▸ **Opdracht A**
Leg in één tot drie zinnen uit waarom de 1,9 miljard uit de troonrede volgens de nieuwsanalyse over de begroting van Bergen op Zoom eigenlijk 1,3 miljard euro is.
▸ **Opdracht B**
Schrijf alsjeblieft een vervolg op de nieuwsanalyse over de begroting van Bergen op Zoom, beginnend na de laatste zin.

▸ **Bronfragment**

________________________________________

Nieuwsanalyse – Geld inzetten voor andere doelen, Bergen raakt eraan gewend
Foto: Pixabay
Bergen op Zoom schrijft voor het eerst sinds lange tijd weer zwarte cijfers in de begroting. Want de schuldengemeente gaat het nieuwe jaar met een begroting tegemoet, waar aan het eind van de streep geld overblijft: 3,7 miljoen euro. En dat is maar liefst zeven ton méér dan het college met de raad had afgesproken in het Focusakkoord. De komende jaren is er jaarlijks een overschot van drie miljoen op de rekening, bedoeld om de megaschuld van een kwart miljard euro af te bouwen.
Een mooi resultaat, zo lijkt het. Maar er is iets bijzonders aan de hand in de Markiezenstad. Want heeft Bergen op Zoom niet 5 miljoen van het Rijk gehad, bedoeld voor het sociaal domen? Koning Willem-Alexander heeft in de troonrede immers gemeld dat voor de Nederlandse gemeenten in totaal 1,9 miljard beschikbaar is, specifiek bedoeld voor de jeugd. Die 1,9 miljard is éigenlijk 1,3 miljard euro, want de gemeenten staan tegelijk voor de opdracht om gezamenlijk 600 miljoen te bezuinigen op de jeugdzorg en leveren 31 procent weer in. Het Rijk geeft én neemt in één hand.

________________________________________

▸ **Brongegevens**
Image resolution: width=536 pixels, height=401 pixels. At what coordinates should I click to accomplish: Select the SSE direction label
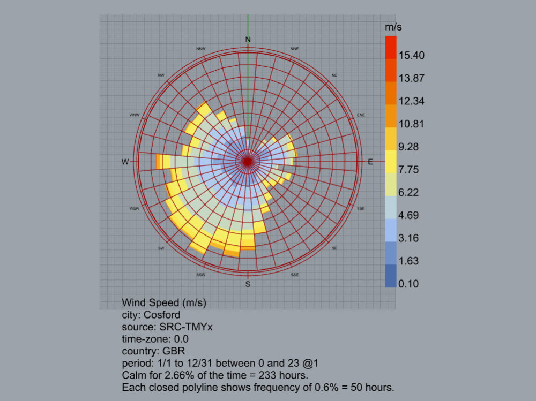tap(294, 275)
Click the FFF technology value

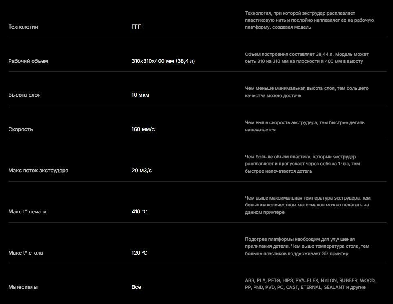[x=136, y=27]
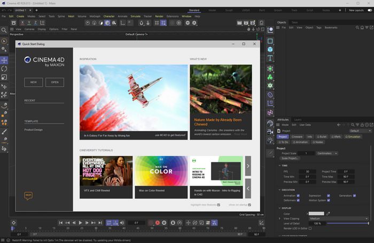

________________________________________

▸ **Resultaat A**
De gemeenten moeten tegelijk gezamenlijk 600 miljoen euro bezuinigen op de jeugdzorg en leveren daarmee 31 procent weer in. Daardoor blijft van de 1,9 miljard feitelijk 1,3 miljard over: het Rijk geeft en neemt in één hand.

▸ **Resultaat B**
Bergen op Zoom neemt de 5 miljoen voor de jeugd mee in de algemene middelen en zet het geld breed in – aldus wethouder Petra Koenders. Want dat is zo afgesproken met de raadsleden. Bergen op Zoom levert opnieuw in voor jeugd, de inkomsten gaan -opnieuw- grotendeels naar andere doelen. Maar de bezuinigingsopdracht voor de Jeugdzorg wordt niet breed verdeeld.
Een week na het heftige raadsdebat ober de verdeling van de coronasteungelden voor de cultuursector, met de val van wethouder Van der Velden, staat de gemeenteraad opnieuw voor een keuze. Ook hier heeft het Rijk de gelden toegekend voor een specifiek doel, de jeugdsector, maar níet geoormerkt. Wethouder Koenders merkt op dat over de meevaller van 5 miljoen duidelijke afspraken zijn gemaakt met de raad. De raad heeft kort vóór de zomer -met uitzondering van 50Plus en de vier linkse partijen- zelf de aanzet gegeven.
Op social media volgen kritische reacties, onder meer vanuit Lijst Linssen, of die brede inzet nu écht zo verstandig is. Andere gemeenten, zoals Woensdrecht, nemen het extra jeugdgeld niet mee in de begroting maar houden deze apart. Het bedrag gaat netjes in de algemene reserve, wachtend op de juiste bestemming.
Tegelijk kan je je afvragen of er in Bergen op Zoom écht sprake is van zwarte cijfers, of dat het gemaskeerde rode getallen zijn. Het Bergse college heeft van de raad de opdracht gehad om een begroting te presenteren met een overschot van 3 miljoen. Zonder de meevaller van het Rijk mee te rekenen, is er eind 2022 geen plus van 3,7 miljoen zijn maar een tekort van 1,3 miljoen. Het maakt het allemaal flinterdun.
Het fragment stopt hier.